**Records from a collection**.
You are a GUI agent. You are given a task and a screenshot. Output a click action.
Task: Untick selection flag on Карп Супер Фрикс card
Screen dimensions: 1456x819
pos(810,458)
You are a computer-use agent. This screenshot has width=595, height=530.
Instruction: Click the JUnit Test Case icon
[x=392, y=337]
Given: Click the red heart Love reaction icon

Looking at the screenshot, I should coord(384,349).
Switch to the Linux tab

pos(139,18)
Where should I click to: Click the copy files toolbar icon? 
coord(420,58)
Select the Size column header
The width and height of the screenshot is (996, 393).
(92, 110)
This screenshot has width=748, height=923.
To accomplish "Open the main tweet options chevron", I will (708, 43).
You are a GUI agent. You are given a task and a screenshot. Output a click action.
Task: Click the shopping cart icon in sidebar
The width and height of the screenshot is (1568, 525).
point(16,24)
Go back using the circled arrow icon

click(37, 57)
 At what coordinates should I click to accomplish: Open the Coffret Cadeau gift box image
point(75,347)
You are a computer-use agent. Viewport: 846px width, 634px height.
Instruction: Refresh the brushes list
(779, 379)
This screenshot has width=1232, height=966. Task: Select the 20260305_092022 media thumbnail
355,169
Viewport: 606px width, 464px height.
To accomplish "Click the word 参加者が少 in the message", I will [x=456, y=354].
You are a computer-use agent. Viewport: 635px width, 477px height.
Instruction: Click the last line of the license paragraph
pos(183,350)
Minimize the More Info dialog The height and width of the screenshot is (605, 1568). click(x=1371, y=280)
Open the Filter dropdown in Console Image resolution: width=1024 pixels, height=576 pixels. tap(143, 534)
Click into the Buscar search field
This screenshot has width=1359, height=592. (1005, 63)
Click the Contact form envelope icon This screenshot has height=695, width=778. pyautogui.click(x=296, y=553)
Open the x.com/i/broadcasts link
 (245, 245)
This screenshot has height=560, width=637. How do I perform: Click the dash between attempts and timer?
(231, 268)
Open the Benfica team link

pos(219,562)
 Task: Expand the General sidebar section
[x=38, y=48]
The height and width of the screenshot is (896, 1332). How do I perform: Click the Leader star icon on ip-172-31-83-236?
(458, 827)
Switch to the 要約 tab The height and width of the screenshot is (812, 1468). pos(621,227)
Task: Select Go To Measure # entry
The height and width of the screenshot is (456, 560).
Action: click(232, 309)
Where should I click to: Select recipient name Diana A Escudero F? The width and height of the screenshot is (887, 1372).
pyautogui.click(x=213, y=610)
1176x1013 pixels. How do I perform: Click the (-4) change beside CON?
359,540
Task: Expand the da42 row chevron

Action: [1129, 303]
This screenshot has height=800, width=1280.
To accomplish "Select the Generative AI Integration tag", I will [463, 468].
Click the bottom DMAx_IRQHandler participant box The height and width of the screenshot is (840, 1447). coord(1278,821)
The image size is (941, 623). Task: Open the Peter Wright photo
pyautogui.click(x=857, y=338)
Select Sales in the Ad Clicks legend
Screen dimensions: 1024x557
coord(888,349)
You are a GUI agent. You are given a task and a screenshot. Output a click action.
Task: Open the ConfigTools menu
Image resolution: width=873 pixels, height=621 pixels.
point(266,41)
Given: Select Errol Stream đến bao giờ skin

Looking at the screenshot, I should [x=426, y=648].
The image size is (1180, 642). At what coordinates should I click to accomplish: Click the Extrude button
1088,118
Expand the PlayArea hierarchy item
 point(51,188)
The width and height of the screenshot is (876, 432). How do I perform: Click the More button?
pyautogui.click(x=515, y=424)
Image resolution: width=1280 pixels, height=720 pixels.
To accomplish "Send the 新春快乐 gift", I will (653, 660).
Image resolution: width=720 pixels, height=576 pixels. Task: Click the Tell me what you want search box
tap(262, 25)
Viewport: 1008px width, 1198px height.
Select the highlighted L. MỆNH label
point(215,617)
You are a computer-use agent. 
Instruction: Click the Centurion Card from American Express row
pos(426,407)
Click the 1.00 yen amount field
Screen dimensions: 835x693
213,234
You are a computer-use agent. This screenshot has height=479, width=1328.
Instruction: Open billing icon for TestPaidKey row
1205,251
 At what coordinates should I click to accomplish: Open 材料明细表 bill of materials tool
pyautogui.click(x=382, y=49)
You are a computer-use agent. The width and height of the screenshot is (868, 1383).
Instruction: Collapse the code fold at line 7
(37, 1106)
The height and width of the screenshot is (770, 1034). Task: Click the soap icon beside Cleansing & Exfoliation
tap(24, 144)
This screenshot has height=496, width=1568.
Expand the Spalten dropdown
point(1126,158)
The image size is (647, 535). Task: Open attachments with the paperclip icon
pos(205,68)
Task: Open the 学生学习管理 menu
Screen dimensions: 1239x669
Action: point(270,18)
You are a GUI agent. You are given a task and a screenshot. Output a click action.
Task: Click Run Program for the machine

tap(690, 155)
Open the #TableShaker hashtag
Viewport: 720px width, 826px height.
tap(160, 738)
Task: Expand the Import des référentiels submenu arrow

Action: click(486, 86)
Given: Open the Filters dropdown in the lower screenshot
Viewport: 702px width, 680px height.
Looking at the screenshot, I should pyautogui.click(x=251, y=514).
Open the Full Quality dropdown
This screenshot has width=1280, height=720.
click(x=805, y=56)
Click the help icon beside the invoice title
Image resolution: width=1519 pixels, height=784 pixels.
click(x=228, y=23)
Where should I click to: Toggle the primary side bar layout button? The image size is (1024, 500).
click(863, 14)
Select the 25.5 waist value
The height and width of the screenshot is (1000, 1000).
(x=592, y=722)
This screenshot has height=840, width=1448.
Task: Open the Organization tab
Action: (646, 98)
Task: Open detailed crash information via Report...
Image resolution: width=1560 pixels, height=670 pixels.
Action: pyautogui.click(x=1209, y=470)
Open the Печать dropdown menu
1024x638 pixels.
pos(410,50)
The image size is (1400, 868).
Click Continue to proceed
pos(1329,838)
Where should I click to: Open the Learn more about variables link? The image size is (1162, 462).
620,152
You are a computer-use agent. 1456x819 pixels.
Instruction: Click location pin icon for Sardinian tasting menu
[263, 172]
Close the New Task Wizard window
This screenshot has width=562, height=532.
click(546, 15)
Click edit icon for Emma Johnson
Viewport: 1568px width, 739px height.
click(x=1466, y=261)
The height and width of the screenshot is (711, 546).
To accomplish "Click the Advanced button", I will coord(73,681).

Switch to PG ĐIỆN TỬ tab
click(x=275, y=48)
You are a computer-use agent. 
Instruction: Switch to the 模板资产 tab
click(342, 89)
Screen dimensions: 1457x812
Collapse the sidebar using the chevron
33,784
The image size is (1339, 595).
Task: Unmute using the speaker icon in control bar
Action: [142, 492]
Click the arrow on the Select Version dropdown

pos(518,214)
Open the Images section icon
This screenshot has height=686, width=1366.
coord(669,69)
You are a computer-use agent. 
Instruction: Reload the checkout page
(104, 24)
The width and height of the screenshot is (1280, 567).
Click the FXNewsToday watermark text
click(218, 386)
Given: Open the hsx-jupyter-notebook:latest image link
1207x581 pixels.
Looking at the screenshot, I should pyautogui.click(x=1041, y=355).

**Goal of the exercise**. Would you copy out exactly the lines from the one holding "Given: Open the hsx-jupyter-notebook:latest" through the end of the entries above, both ends included?

**Written answer**.
Given: Open the hsx-jupyter-notebook:latest image link
1207x581 pixels.
Looking at the screenshot, I should pyautogui.click(x=1041, y=355).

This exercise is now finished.